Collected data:
-------
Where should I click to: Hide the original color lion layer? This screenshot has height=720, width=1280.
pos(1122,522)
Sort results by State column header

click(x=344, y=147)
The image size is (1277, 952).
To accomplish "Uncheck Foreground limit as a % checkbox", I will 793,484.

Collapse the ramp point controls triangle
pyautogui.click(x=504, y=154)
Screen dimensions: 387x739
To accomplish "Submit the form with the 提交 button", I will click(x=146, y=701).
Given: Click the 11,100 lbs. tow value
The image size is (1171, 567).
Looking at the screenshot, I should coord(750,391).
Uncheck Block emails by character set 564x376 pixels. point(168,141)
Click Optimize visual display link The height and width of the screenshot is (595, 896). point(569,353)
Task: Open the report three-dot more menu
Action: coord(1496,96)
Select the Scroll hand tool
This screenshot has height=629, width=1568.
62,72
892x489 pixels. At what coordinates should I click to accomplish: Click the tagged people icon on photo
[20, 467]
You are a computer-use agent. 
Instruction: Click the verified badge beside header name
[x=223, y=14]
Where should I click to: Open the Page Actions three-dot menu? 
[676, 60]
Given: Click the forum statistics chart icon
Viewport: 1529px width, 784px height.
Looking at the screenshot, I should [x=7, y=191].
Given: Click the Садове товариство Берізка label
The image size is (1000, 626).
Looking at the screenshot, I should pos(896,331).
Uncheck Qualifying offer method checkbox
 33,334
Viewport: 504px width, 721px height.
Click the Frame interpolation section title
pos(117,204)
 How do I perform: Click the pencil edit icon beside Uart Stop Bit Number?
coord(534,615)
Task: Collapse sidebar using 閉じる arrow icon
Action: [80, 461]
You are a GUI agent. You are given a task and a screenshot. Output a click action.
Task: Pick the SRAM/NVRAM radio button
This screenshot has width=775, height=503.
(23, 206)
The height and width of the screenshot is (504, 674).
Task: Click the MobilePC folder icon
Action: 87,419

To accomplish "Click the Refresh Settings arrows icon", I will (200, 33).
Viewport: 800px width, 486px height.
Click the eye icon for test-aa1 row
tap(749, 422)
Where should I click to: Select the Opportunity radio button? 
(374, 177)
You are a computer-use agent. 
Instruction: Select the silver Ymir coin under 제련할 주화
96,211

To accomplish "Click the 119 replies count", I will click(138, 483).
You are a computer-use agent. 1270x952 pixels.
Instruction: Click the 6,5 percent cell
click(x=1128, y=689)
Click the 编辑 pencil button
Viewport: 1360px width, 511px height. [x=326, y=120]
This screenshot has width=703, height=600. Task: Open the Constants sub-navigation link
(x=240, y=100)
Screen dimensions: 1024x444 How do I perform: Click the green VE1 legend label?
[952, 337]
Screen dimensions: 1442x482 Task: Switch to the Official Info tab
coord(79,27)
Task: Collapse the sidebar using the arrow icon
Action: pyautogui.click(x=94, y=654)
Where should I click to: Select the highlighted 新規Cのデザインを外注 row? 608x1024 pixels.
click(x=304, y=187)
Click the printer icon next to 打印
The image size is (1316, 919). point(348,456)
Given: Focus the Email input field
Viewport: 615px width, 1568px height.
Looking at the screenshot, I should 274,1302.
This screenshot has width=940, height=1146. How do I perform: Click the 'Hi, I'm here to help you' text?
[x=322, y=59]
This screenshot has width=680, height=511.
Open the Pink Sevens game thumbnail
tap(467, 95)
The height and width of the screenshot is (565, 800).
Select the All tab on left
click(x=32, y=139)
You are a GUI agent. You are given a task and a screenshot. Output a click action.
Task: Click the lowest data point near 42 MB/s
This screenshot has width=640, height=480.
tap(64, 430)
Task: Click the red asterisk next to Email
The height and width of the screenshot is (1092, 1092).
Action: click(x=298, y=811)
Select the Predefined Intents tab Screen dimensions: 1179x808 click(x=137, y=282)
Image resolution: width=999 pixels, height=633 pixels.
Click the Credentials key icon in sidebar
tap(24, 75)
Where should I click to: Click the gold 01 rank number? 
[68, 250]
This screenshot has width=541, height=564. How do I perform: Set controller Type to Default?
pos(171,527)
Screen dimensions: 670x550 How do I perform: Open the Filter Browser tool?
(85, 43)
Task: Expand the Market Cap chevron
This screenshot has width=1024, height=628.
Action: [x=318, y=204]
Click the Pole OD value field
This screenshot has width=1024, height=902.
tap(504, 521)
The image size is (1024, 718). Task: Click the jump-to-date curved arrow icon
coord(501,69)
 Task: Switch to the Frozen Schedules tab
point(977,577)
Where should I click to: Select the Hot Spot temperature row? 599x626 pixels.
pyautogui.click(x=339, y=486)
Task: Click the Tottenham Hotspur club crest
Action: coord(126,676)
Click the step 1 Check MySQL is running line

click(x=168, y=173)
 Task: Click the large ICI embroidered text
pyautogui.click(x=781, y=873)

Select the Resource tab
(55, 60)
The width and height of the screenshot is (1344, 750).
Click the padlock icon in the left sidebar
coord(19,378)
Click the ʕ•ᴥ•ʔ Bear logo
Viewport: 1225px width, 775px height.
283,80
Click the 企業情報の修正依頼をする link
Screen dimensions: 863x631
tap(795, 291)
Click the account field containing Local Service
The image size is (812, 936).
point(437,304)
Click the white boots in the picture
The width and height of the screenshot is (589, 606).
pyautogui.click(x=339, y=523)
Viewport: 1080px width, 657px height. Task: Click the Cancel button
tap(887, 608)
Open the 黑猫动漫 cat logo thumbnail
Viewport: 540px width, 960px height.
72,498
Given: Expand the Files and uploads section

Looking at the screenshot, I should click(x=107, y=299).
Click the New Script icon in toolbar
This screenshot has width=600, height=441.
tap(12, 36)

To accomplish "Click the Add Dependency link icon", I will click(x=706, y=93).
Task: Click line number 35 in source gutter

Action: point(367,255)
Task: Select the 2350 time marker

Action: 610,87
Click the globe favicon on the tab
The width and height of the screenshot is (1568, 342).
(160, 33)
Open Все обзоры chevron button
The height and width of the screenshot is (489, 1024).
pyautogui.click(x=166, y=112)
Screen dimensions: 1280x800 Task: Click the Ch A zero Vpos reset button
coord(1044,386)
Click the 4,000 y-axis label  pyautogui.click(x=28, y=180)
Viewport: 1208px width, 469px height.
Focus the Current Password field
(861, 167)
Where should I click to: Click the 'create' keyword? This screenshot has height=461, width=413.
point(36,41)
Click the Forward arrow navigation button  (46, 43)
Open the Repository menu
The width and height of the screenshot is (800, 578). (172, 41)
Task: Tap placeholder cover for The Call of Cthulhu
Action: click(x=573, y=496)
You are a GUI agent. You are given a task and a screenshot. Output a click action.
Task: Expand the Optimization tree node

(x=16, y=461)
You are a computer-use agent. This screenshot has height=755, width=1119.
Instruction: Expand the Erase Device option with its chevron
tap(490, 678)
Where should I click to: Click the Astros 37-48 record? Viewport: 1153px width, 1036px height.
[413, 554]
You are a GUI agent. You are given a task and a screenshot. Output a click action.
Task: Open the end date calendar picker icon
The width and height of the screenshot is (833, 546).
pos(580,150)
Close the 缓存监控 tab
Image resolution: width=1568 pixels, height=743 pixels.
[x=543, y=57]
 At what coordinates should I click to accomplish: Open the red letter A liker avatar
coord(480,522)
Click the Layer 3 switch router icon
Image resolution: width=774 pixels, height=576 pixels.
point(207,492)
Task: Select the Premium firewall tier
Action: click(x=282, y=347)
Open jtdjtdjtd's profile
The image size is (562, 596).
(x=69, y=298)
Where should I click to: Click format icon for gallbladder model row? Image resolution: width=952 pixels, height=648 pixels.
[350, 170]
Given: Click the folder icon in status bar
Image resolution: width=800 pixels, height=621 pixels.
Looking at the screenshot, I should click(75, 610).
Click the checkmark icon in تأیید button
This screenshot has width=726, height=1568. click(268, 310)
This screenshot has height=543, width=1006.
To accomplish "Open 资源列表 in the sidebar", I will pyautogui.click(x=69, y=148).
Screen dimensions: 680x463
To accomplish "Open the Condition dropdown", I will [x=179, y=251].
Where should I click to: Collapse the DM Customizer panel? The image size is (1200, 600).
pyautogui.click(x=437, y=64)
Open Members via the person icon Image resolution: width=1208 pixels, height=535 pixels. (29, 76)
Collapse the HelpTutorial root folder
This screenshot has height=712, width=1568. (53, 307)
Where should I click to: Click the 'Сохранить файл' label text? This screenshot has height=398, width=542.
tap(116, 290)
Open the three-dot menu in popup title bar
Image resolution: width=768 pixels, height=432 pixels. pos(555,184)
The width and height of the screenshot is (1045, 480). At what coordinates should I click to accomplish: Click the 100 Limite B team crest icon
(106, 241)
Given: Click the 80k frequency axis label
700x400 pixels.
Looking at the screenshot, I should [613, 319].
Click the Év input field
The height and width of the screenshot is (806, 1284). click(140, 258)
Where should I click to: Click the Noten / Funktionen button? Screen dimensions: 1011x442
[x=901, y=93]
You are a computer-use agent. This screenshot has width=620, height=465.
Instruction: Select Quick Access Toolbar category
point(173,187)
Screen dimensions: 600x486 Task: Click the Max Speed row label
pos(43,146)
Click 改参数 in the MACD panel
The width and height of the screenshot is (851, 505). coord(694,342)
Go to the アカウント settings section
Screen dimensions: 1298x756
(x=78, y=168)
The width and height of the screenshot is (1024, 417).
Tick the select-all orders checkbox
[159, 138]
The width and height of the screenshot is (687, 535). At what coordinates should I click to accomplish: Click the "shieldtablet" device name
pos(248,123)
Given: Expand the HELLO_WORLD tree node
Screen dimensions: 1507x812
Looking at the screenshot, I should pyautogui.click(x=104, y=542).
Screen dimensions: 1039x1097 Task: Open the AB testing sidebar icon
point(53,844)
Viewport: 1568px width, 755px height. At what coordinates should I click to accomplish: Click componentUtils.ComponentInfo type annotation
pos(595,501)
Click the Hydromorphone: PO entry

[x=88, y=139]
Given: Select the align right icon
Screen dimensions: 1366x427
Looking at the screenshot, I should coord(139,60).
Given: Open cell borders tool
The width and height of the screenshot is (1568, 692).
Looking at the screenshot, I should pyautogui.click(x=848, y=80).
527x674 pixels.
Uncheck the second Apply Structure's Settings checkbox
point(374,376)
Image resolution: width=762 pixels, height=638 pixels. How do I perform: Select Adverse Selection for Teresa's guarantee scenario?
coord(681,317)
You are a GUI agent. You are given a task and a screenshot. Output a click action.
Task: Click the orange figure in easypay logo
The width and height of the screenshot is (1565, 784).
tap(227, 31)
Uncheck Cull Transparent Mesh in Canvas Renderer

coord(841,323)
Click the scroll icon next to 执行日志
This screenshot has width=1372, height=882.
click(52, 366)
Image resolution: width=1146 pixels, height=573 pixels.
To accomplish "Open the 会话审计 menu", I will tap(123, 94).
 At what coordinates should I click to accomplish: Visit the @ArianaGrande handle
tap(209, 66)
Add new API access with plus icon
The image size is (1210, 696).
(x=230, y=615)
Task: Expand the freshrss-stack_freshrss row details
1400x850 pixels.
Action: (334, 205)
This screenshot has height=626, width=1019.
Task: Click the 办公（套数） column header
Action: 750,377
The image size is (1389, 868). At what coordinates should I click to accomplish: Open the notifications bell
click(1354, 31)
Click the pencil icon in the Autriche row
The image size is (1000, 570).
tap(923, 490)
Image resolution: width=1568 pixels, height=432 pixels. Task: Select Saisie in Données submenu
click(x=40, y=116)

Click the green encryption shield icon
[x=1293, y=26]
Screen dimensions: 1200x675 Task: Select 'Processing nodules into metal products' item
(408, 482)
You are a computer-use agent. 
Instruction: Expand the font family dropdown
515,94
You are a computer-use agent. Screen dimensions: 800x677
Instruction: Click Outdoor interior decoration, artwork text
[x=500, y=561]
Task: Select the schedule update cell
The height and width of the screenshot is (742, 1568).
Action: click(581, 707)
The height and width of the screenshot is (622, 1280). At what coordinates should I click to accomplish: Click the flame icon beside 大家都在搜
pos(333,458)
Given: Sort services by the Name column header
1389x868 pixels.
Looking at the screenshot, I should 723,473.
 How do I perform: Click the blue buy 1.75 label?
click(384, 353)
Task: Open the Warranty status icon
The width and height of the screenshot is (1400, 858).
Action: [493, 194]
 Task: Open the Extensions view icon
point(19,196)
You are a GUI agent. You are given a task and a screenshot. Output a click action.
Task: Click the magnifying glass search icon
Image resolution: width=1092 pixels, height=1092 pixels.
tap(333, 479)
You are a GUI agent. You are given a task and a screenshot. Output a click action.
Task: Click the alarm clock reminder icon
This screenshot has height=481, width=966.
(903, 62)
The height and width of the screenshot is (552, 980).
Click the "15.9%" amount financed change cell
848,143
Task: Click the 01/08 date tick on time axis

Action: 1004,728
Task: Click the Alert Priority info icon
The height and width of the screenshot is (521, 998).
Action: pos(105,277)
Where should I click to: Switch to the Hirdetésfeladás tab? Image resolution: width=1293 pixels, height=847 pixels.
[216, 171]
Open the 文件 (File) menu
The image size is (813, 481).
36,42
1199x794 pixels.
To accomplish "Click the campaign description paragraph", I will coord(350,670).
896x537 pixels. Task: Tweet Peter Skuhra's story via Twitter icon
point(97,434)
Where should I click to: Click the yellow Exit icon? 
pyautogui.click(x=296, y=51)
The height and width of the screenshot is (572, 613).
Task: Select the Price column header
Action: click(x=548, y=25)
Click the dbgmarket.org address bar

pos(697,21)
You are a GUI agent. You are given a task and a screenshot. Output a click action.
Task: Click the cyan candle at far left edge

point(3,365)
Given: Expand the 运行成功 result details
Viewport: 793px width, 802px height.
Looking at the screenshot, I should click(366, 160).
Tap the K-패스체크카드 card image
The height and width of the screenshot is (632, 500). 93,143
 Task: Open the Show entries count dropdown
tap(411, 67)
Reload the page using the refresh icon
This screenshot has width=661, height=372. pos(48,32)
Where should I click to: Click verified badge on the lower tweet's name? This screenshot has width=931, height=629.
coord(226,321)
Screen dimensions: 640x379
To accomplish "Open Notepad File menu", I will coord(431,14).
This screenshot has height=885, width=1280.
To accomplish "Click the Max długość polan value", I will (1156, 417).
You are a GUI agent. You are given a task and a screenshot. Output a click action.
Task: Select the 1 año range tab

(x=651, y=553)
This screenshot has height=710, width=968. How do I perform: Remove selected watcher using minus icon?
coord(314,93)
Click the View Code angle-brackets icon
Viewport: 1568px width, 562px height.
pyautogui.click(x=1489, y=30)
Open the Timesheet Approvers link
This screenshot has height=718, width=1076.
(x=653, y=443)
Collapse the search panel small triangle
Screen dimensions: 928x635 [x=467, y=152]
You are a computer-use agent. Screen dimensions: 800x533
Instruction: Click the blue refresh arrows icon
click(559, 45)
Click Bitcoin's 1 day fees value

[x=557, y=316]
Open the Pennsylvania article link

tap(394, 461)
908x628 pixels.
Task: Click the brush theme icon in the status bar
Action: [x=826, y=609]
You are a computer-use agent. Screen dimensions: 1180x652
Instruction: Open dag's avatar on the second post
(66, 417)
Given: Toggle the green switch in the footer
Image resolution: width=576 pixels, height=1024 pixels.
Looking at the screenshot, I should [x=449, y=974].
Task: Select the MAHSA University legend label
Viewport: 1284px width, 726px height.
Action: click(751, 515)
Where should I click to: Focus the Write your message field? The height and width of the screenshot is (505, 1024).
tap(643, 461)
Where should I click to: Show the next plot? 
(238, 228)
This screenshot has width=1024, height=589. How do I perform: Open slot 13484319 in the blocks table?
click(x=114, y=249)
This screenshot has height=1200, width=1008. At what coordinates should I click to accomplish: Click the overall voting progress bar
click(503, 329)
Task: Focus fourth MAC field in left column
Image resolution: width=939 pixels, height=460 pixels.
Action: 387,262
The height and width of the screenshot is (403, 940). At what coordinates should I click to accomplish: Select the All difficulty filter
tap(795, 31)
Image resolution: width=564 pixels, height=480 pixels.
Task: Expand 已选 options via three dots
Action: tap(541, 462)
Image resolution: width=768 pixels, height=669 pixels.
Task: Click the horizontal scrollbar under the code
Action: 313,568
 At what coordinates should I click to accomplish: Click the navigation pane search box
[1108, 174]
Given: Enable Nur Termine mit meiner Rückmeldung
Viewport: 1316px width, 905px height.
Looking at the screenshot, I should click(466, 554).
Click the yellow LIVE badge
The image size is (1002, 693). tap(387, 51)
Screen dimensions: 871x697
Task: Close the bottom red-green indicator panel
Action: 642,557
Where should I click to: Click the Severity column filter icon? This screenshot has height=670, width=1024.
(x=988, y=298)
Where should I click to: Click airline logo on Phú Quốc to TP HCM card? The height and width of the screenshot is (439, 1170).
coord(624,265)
-------
● Task description
Above are the records; copy each line from them that includes the string "details".

● Response below
Task: Expand the freshrss-stack_freshrss row details
Given: Expand the 运行成功 result details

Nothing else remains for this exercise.